-- Provided material follows --

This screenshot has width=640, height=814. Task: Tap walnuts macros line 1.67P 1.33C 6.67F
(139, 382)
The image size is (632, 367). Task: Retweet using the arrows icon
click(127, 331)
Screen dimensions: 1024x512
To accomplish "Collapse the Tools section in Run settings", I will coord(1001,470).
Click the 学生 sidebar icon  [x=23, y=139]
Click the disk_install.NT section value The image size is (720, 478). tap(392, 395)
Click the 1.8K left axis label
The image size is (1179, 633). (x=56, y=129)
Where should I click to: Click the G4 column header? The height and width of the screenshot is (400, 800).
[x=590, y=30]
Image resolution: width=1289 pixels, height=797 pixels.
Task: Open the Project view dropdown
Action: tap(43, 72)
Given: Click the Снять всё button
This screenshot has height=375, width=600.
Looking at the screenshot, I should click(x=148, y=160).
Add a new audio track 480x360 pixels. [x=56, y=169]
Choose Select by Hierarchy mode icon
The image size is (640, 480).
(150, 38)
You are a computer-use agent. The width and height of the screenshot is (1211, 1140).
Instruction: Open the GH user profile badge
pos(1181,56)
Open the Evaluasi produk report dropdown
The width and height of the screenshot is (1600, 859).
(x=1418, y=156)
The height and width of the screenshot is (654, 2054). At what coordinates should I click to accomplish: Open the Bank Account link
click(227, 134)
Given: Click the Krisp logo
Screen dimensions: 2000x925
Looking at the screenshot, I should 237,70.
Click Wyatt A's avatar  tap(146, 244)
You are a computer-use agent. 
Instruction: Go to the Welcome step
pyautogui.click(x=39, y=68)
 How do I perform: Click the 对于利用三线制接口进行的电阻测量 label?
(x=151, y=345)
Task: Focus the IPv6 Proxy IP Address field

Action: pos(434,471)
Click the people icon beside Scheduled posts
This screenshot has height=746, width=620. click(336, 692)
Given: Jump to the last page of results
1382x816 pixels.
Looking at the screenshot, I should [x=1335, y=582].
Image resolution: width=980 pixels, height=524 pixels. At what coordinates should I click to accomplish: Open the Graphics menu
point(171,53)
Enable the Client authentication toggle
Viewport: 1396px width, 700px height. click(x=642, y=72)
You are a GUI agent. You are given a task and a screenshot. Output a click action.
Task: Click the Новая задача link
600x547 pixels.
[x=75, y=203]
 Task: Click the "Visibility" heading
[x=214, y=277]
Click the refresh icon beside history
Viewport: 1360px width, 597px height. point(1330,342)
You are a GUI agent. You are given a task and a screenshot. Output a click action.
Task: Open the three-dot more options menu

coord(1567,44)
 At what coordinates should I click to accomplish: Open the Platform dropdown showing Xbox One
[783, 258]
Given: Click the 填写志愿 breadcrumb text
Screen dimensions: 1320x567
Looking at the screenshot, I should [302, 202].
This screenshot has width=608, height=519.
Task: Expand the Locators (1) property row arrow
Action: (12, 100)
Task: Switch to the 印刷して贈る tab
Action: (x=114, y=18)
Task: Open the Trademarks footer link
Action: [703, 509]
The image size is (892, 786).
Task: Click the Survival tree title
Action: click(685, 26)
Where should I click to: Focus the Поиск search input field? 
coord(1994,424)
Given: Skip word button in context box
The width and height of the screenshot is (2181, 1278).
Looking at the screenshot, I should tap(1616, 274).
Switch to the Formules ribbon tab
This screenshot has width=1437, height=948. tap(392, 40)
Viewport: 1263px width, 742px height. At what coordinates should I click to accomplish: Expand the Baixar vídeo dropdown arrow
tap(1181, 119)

-- Provided material concluded --

Output all of the material, please, exactly as it stands.

This screenshot has width=640, height=814. Task: Tap walnuts macros line 1.67P 1.33C 6.67F
(139, 382)
The image size is (632, 367). Task: Retweet using the arrows icon
click(127, 331)
Screen dimensions: 1024x512
To accomplish "Collapse the Tools section in Run settings", I will coord(1001,470).
Click the 学生 sidebar icon  [x=23, y=139]
Click the disk_install.NT section value The image size is (720, 478). tap(392, 395)
Click the 1.8K left axis label
The image size is (1179, 633). (x=56, y=129)
Where should I click to: Click the G4 column header? The height and width of the screenshot is (400, 800).
[x=590, y=30]
Image resolution: width=1289 pixels, height=797 pixels.
Task: Open the Project view dropdown
Action: tap(43, 72)
Given: Click the Снять всё button
This screenshot has height=375, width=600.
Looking at the screenshot, I should click(x=148, y=160).
Add a new audio track 480x360 pixels. [x=56, y=169]
Choose Select by Hierarchy mode icon
The image size is (640, 480).
(150, 38)
You are a computer-use agent. The width and height of the screenshot is (1211, 1140).
Instruction: Open the GH user profile badge
pos(1181,56)
Open the Evaluasi produk report dropdown
The width and height of the screenshot is (1600, 859).
(x=1418, y=156)
The height and width of the screenshot is (654, 2054). At what coordinates should I click to accomplish: Open the Bank Account link
click(227, 134)
Given: Click the Krisp logo
Screen dimensions: 2000x925
Looking at the screenshot, I should 237,70.
Click Wyatt A's avatar  tap(146, 244)
You are a computer-use agent. 
Instruction: Go to the Welcome step
pyautogui.click(x=39, y=68)
 How do I perform: Click the 对于利用三线制接口进行的电阻测量 label?
(x=151, y=345)
Task: Focus the IPv6 Proxy IP Address field

Action: pos(434,471)
Click the people icon beside Scheduled posts
This screenshot has height=746, width=620. click(336, 692)
Given: Jump to the last page of results
1382x816 pixels.
Looking at the screenshot, I should [x=1335, y=582].
Image resolution: width=980 pixels, height=524 pixels. At what coordinates should I click to accomplish: Open the Graphics menu
point(171,53)
Enable the Client authentication toggle
Viewport: 1396px width, 700px height. click(x=642, y=72)
You are a GUI agent. You are given a task and a screenshot. Output a click action.
Task: Click the Новая задача link
600x547 pixels.
[x=75, y=203]
 Task: Click the "Visibility" heading
[x=214, y=277]
Click the refresh icon beside history
Viewport: 1360px width, 597px height. point(1330,342)
You are a GUI agent. You are given a task and a screenshot. Output a click action.
Task: Open the three-dot more options menu

coord(1567,44)
 At what coordinates should I click to accomplish: Open the Platform dropdown showing Xbox One
[783, 258]
Given: Click the 填写志愿 breadcrumb text
Screen dimensions: 1320x567
Looking at the screenshot, I should [302, 202].
This screenshot has width=608, height=519.
Task: Expand the Locators (1) property row arrow
Action: (12, 100)
Task: Switch to the 印刷して贈る tab
Action: (x=114, y=18)
Task: Open the Trademarks footer link
Action: [703, 509]
The image size is (892, 786).
Task: Click the Survival tree title
Action: click(685, 26)
Where should I click to: Focus the Поиск search input field? 
coord(1994,424)
Given: Skip word button in context box
The width and height of the screenshot is (2181, 1278).
Looking at the screenshot, I should tap(1616, 274).
Switch to the Formules ribbon tab
This screenshot has width=1437, height=948. tap(392, 40)
Viewport: 1263px width, 742px height. At what coordinates should I click to accomplish: Expand the Baixar vídeo dropdown arrow
tap(1181, 119)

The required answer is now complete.